> Work to do: Gather every line of the material that contains the string "width", treating uppercase and lowercase as different.

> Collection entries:

____________________

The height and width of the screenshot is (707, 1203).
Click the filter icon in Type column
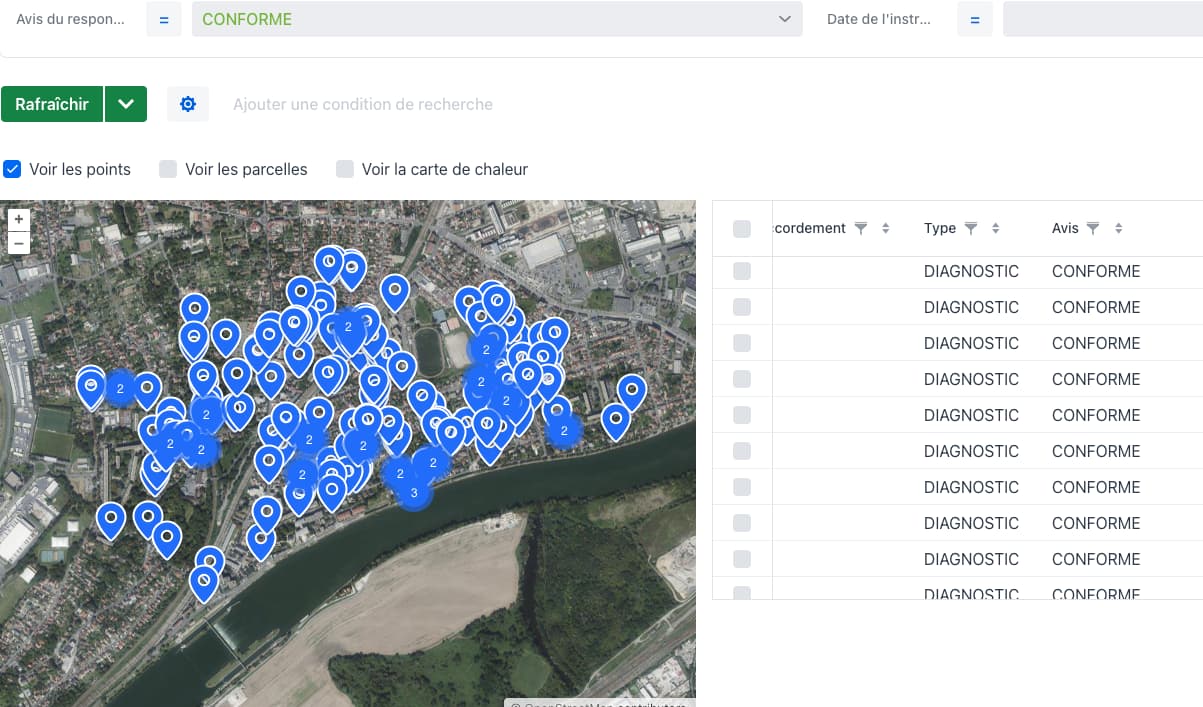pyautogui.click(x=970, y=229)
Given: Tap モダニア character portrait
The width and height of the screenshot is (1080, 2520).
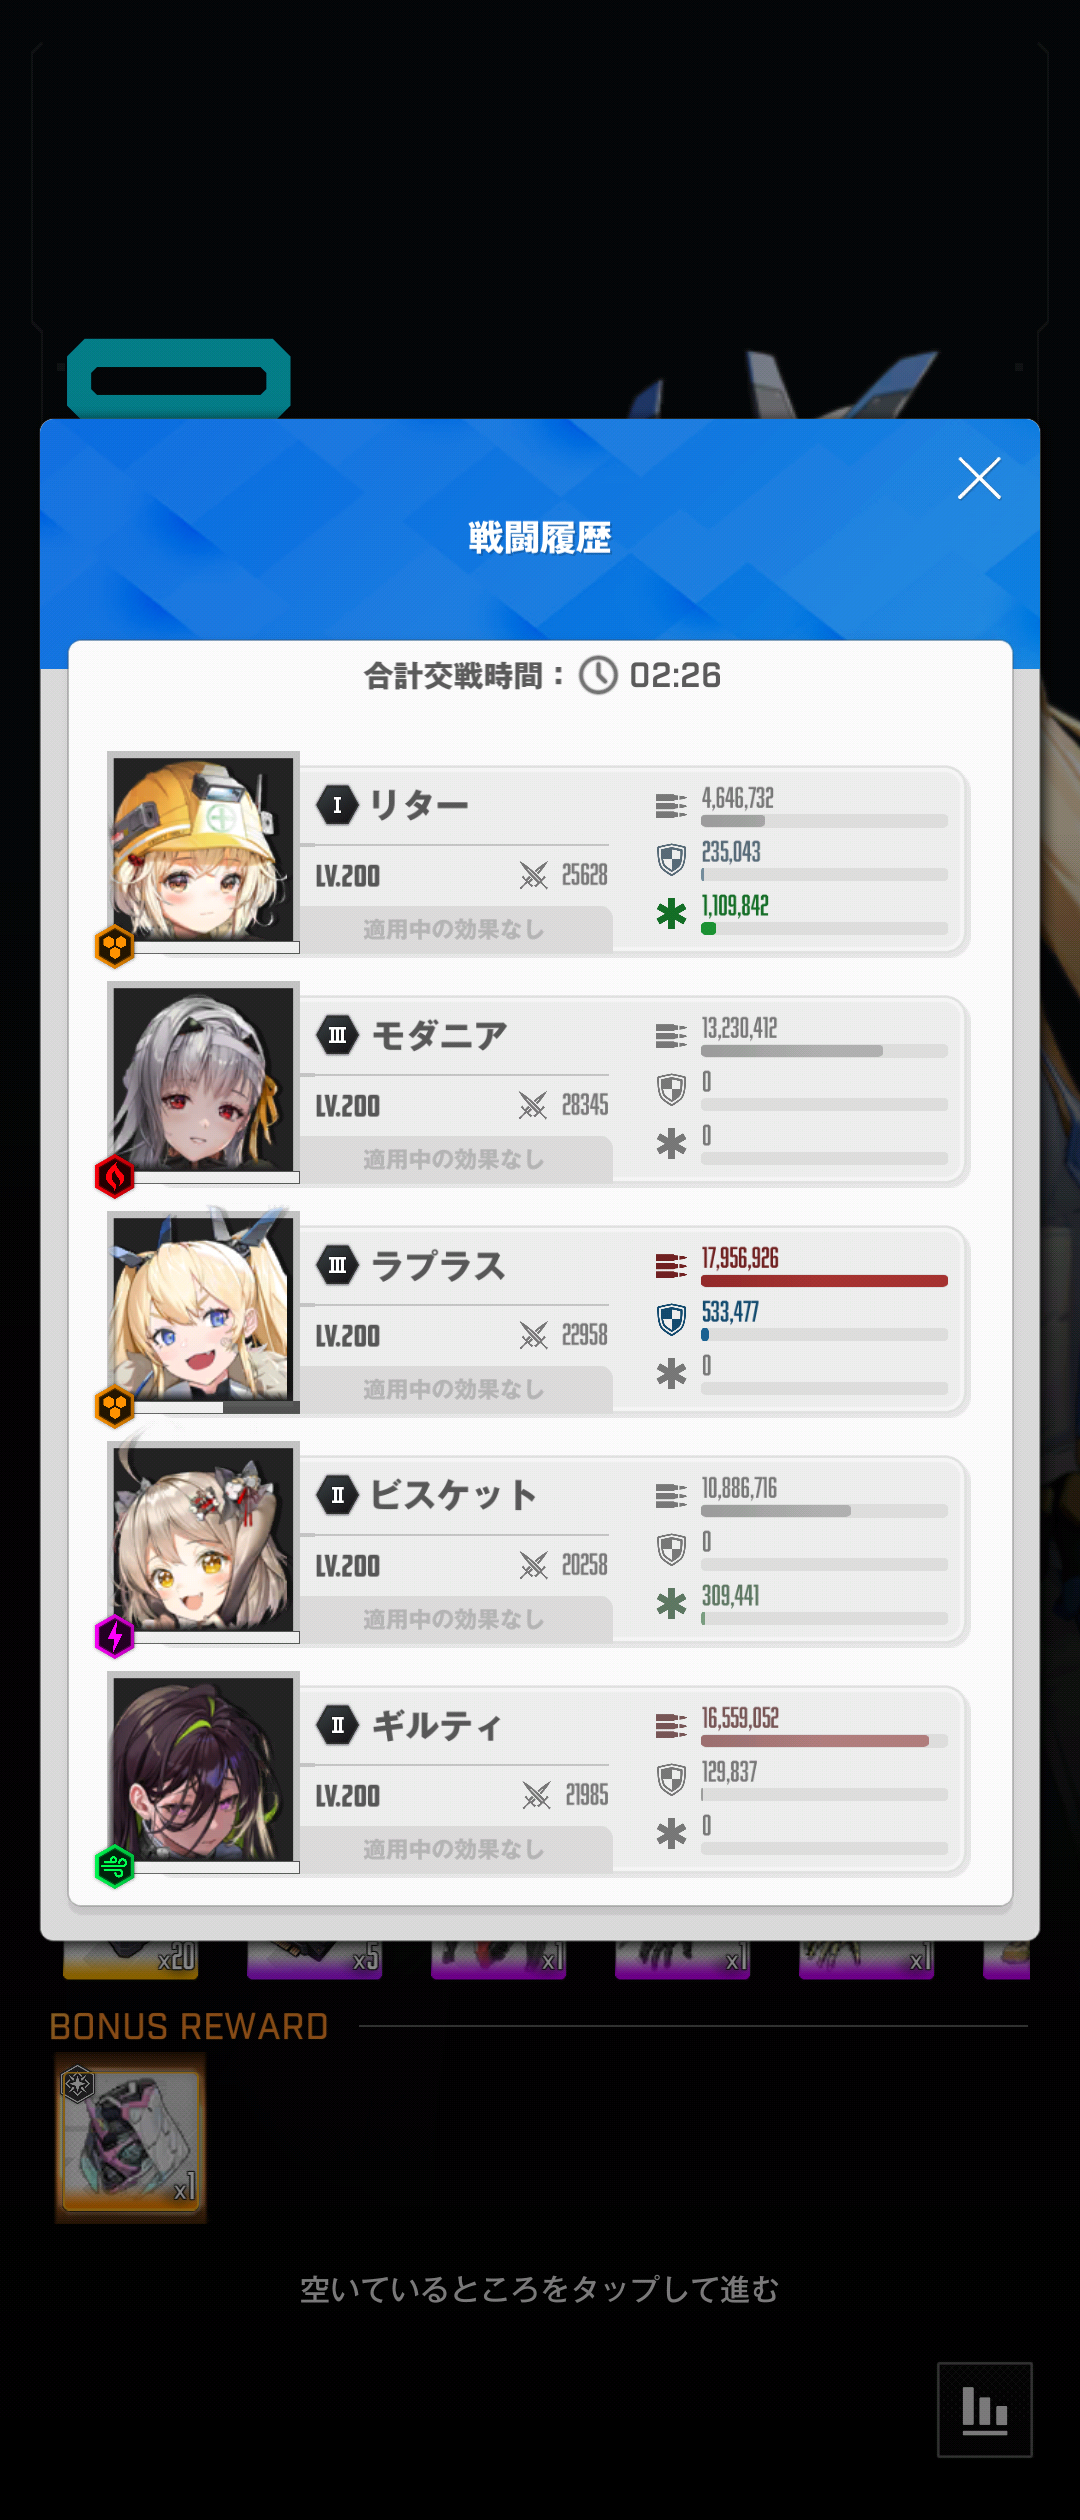Looking at the screenshot, I should (203, 1079).
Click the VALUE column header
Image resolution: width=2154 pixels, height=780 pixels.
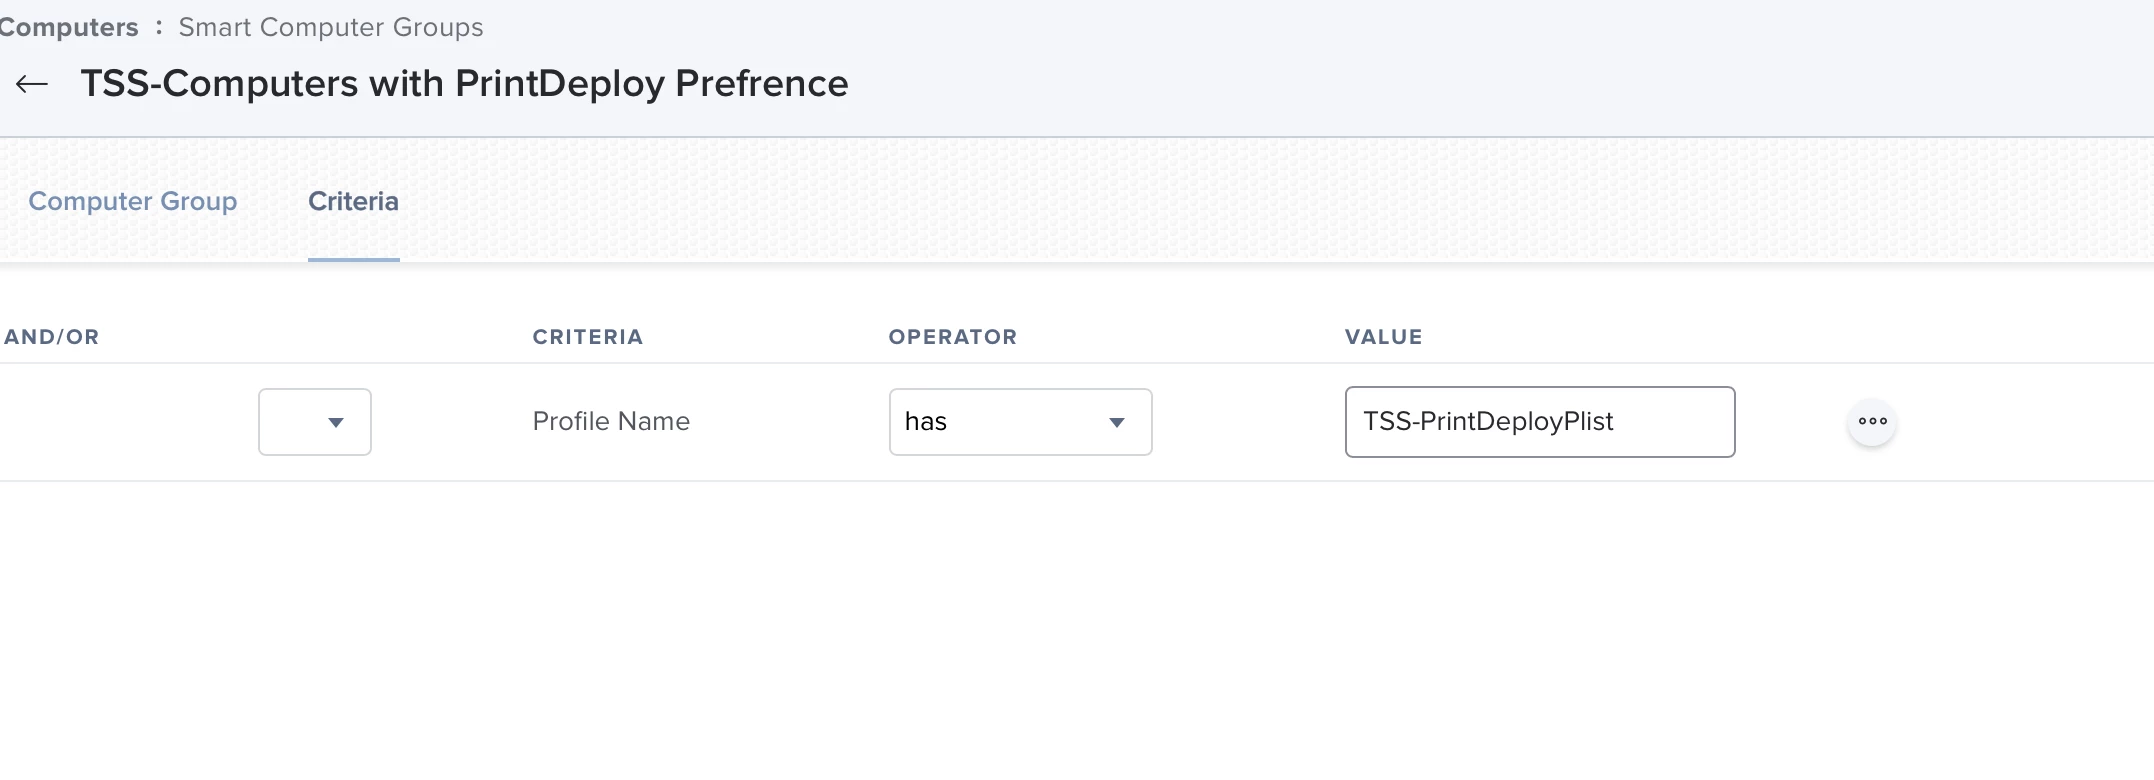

____________________

> Exercise result:
The height and width of the screenshot is (707, 1203).
The width and height of the screenshot is (1080, 2520).
Image resolution: width=2154 pixels, height=780 pixels.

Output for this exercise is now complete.